Two days ago I sent out a newsletter about crying scenes with this misquote:
“It really can just tip over into completely pathetic material.”
But “pathetic” was a misspelling of “bathetic”. My apologies to Director Marcus Lindeen, whom I quoted from Filmmaker Magazine.
And thanks to filmmaker Ben Flanigan, who prompted this distinction. He says that these days, “pathetic” usually means “so miserable as to be ridiculous.”
By contrast, the dictionary defines “bathetic” as “producing an unintentional effect of anticlimax”.
And it’s not only crying scenes that can lead to an unintended lapse in mood.
Bathos can result when a documentary’s climax is a big, emotional event for the participants–but not for the audience.
For example, inexperienced directors often imagine that weddings, graduations, concerts, etc. will make dramatic climax scenes.
The problem with these celebratory culprits is that they don’t satisfy the criteria of a compelling climax: to show the protagonist struggling to achieve their goal at their darkest hour. Unless the graduate trips on stage, what’s the nail-biting whoop about being handed a diploma?

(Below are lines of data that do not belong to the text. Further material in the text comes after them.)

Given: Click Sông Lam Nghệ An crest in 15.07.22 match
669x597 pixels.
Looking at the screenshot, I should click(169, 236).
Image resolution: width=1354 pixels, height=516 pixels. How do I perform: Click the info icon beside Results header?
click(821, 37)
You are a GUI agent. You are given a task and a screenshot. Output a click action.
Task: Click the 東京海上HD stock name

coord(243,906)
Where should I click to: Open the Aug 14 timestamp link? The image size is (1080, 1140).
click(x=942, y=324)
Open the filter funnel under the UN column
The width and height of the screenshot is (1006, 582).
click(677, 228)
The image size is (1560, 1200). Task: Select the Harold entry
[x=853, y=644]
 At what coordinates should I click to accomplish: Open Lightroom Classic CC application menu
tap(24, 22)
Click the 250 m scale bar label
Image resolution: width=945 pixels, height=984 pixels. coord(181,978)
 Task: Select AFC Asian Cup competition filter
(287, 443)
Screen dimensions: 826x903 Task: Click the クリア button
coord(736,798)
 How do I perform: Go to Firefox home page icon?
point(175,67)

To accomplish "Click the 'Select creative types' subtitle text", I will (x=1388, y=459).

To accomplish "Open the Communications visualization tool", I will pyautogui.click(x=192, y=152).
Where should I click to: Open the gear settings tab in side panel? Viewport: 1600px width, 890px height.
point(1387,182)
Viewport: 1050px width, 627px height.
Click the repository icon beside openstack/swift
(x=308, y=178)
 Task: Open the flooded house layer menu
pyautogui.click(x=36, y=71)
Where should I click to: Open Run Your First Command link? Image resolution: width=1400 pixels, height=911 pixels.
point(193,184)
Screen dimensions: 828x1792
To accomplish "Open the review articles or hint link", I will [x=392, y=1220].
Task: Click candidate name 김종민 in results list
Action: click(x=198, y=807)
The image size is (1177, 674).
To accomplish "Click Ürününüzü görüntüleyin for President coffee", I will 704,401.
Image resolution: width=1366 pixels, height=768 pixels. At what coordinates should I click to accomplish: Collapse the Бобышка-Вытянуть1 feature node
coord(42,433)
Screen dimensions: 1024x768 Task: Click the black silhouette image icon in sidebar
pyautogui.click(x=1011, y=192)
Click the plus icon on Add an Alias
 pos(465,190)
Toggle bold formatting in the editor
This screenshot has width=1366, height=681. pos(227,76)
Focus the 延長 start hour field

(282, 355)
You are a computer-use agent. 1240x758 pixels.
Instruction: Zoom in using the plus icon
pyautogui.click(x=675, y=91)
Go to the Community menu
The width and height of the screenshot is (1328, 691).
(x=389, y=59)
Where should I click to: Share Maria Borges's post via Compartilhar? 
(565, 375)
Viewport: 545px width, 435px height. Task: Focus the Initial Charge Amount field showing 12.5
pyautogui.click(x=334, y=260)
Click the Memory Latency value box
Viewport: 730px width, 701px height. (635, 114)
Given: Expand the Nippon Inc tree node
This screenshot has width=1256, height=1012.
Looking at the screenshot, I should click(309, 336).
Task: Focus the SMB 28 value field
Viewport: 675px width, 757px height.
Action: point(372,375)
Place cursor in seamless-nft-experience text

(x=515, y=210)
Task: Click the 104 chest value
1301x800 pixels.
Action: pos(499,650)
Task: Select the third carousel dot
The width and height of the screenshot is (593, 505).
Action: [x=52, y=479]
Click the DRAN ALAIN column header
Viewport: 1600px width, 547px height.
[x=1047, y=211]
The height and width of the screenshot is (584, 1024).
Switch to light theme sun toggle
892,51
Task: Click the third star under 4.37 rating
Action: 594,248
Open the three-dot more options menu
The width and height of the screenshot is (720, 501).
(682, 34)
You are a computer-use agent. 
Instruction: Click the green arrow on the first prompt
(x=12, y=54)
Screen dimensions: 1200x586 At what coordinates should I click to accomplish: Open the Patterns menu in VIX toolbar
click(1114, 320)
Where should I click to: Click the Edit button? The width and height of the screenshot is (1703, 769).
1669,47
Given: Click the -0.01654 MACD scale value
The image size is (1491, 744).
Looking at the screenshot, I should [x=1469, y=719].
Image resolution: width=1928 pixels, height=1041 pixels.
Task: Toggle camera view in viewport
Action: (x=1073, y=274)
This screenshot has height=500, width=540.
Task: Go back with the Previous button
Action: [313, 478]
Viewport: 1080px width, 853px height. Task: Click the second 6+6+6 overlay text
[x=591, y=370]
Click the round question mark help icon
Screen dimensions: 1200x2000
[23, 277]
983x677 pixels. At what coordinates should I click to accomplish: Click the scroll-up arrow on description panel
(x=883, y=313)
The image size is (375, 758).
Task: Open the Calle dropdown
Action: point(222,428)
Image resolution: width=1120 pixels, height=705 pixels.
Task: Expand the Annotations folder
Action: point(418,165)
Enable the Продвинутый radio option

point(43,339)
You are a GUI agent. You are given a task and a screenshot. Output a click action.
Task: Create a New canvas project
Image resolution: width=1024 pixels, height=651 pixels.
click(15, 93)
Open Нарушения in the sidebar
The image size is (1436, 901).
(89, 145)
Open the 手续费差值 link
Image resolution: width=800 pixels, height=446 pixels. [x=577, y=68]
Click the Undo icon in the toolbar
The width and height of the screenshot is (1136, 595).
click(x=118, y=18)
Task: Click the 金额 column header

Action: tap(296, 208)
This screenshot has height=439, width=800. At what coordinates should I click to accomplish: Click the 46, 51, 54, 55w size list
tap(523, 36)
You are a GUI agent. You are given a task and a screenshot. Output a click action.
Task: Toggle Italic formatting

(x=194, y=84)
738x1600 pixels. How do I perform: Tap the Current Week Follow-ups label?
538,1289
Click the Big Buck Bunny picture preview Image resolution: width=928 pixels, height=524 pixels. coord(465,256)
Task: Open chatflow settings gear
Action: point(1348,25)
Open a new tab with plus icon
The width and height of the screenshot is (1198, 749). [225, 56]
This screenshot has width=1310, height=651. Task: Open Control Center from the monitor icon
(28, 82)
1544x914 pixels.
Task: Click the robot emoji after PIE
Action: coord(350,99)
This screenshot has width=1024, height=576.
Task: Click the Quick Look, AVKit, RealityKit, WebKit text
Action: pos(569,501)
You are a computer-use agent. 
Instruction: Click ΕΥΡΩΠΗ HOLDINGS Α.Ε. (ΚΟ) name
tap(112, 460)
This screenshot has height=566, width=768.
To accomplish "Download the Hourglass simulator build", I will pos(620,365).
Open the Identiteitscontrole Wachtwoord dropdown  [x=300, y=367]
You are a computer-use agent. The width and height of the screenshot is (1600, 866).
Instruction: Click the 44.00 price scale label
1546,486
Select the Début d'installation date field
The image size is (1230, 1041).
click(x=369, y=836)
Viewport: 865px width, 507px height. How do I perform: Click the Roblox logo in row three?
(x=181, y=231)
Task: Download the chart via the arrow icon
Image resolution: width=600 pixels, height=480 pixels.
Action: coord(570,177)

That said, weddings and graduations often work well as a denouement scene, giving us a snapshot of what the life is like now that the hero has achieved their goal—or not.
Joe Berlinger’s documentary Crude (2009) shows a masterful exception to my “no concert climax” fiat. The film follows a class action lawsuit against Chevron for polluting the Amazon rainforest.
In a rousing montage, Crude’s climax intercuts arguments from attorneys protecting the Amazon with concert footage of celebrity activists Sting and his wife Trudie Styler. The juxtaposition of angry vs. joyful, didactic vs. melodious, creates a dramatic reversal.
Study this extraordinary scene to inspire your own efforts to intentionally edit a climax that avoids, god forbid, bathos.